Mehr dazu hier: Erblich bedingter Haarausfall (Androgenetische Alopezie)
Latanoprost für Haarwachstum
Latanoprost ist ein Prostaglandin-Analoga, also ein künstlich hergestelltes Prostaglandin, das eine ähnliche Wirkung wie natürliches Prostaglandin hat (quasi ein Nachahmstoff). Für seine Wirkung muss es – im Unterschied zu Bimatoprost – im Körper in seine aktive Form, die Latanoprostsäure, umgewandelt werden. Die aktive Latanoprostsäure wirkt dann lokal an den Haarfollikeln, wo sie die Prostaglandin-F2α-Rezeptoren aktiviert.
Latanoprost für Wimpern
Im Allgemeinen scheint Latanoprost das Wimpernwachstum nicht so stark zu stimulieren wie Bimatoprost. Außerdem dauert es mit Latanoprost auch länger, bis der Effekt eintritt.
Bei Alopecia areata fallen die Ergebnisse zum Wimpernwachstum – wie auch schon bei Bimatoprost – sehr unterschiedlich aus.
„Bimatoprost kurbelt das Wimpernwachstum besser und schneller an als Latanoprost.“
Latanoprost für Kopfhaut
Kreisrunder Haarausfall
Latanoprost zeigt in der Therapie von kreisrundem Haarausfall auf der Kopfhaut Potenzial. Allerdings beschränkt sich die Studienlage bis dato auf fleckige Alopecia areata. Latanoprost wird dabei in einer Konzentration von 0,005% bis 0,01% eingesetzt und generell als ergänzender Wirkstoff zu Kortikosteroiden empfohlen. Auch wenn Latanoprost weniger effektiv als das hochpotente Betamethasondipropionat ist, so ist es wesentlich sicherer und bringt kaum Nebenwirkungen mit sich. Von der zusätzlichen Therapie mit Latanoprost kannst du also eigentlich nur profitieren.

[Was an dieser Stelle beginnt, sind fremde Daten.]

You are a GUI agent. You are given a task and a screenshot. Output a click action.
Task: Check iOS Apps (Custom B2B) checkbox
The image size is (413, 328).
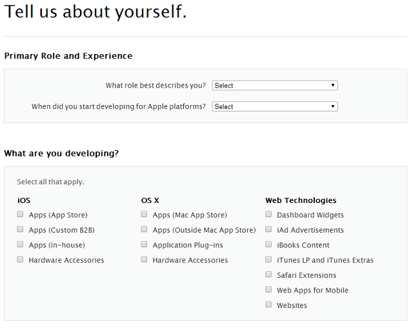(20, 229)
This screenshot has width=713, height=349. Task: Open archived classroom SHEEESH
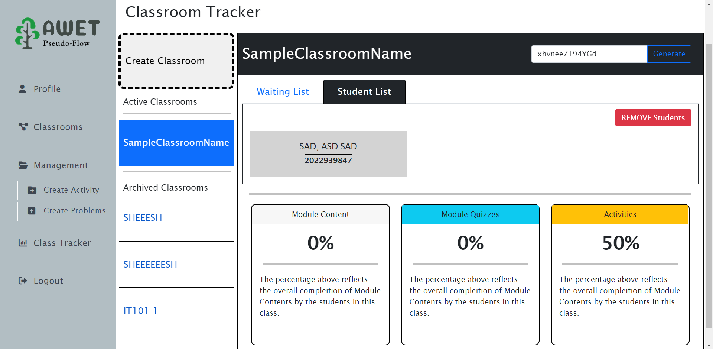tap(143, 218)
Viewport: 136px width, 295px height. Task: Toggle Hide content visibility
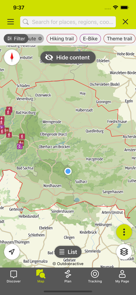(x=68, y=58)
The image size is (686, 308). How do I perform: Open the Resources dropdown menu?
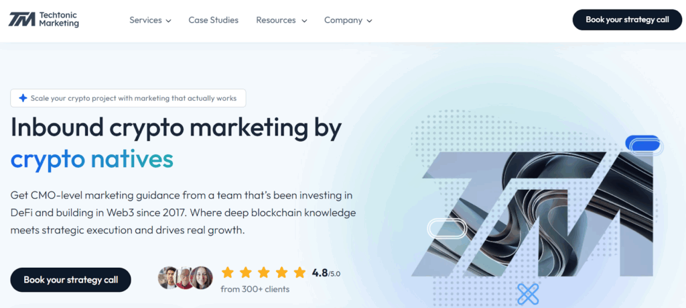pyautogui.click(x=281, y=20)
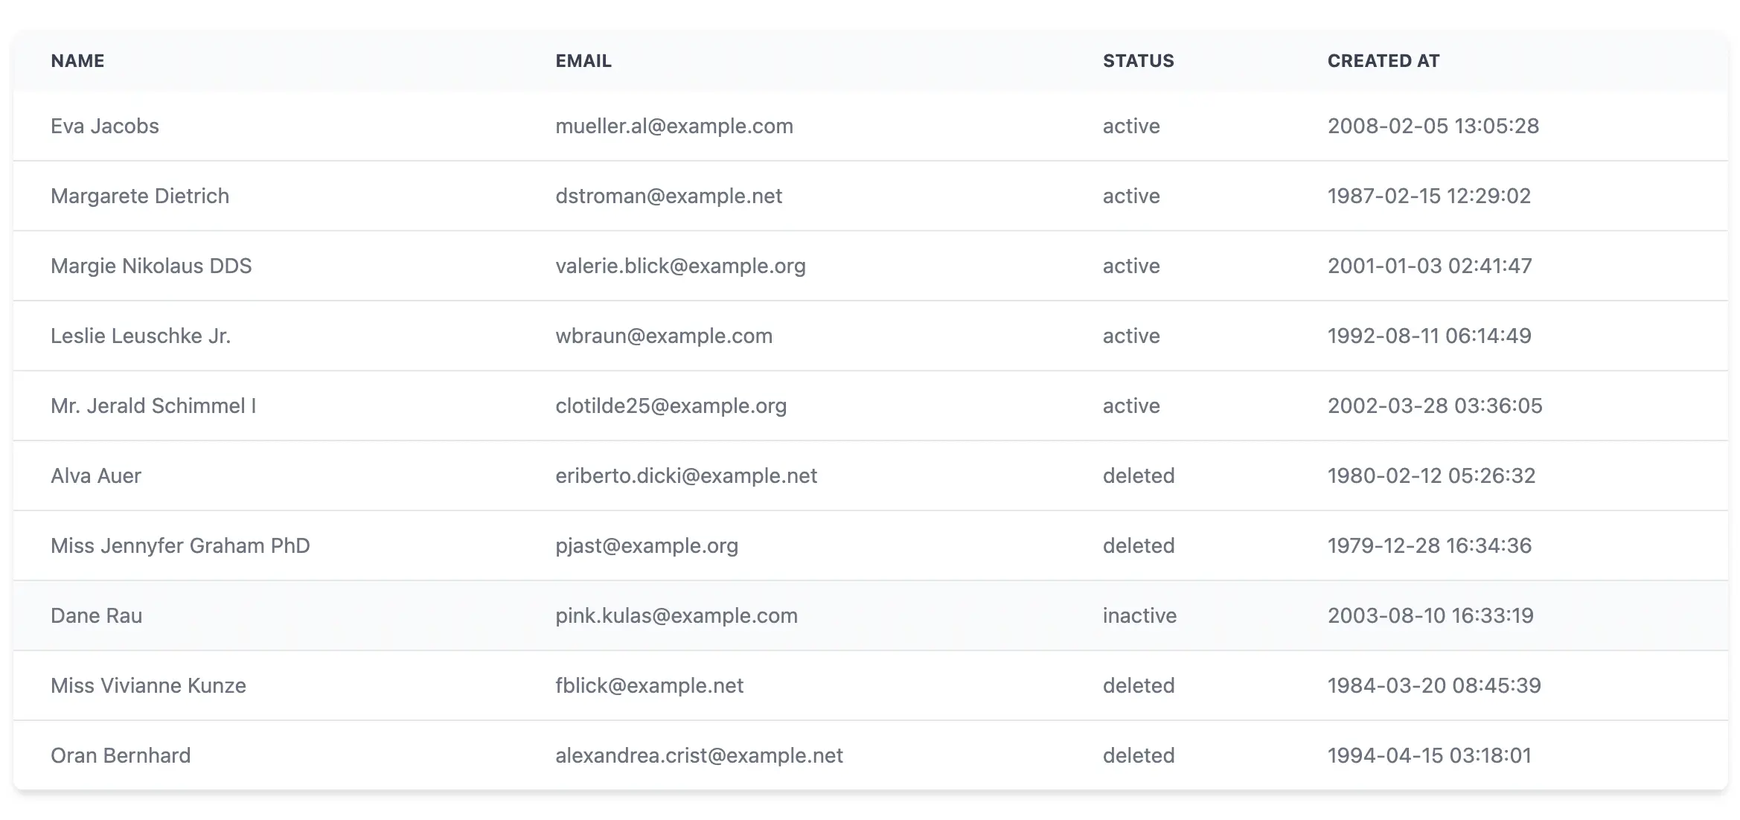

Erblich bedingter Haarausfall
Zum Einsatz von Latanoprost bei erblich bedingtem Haarausfall ist die Studienlage spärlich. Zumindest gibt es im Unterschied zu Bimatoprost jedoch neben einer erfolgreichen Tierstudie auch bereits eine kleine klinische Studie an jungen betroffenen Männern, die Hoffnung schürt: Latanoprost 0,1% führte bei täglicher Anwendung innerhalb von 24 Wochen zu mehr Haardichte. Allerdings benötigt es weitere Untersuchungen, um die Wirksamkeit zu belegen und zu vergleichen.

Fazit
Mit Prostaglandin Haarwachstum anzukurbeln, funktioniert. Insbesondere für den positiven Effekt auf Wimpern liegen bereits viele Studien vor, die genau das belegen. Doch was früher als harmloser Beauty-Hack galt, wird heute zunehmend als medizinische Therapie mit entsprechenden Risiken betrachtet. Als Arzneimittel kann sie jedoch von Wimpernmangel Betroffenen Abhilfe verschaffen. Außerdem können Prostaglandine angewendet auf der Kopfhaut eine interessante Alternative bei fleckigem kreisrunden Haarausfall sein.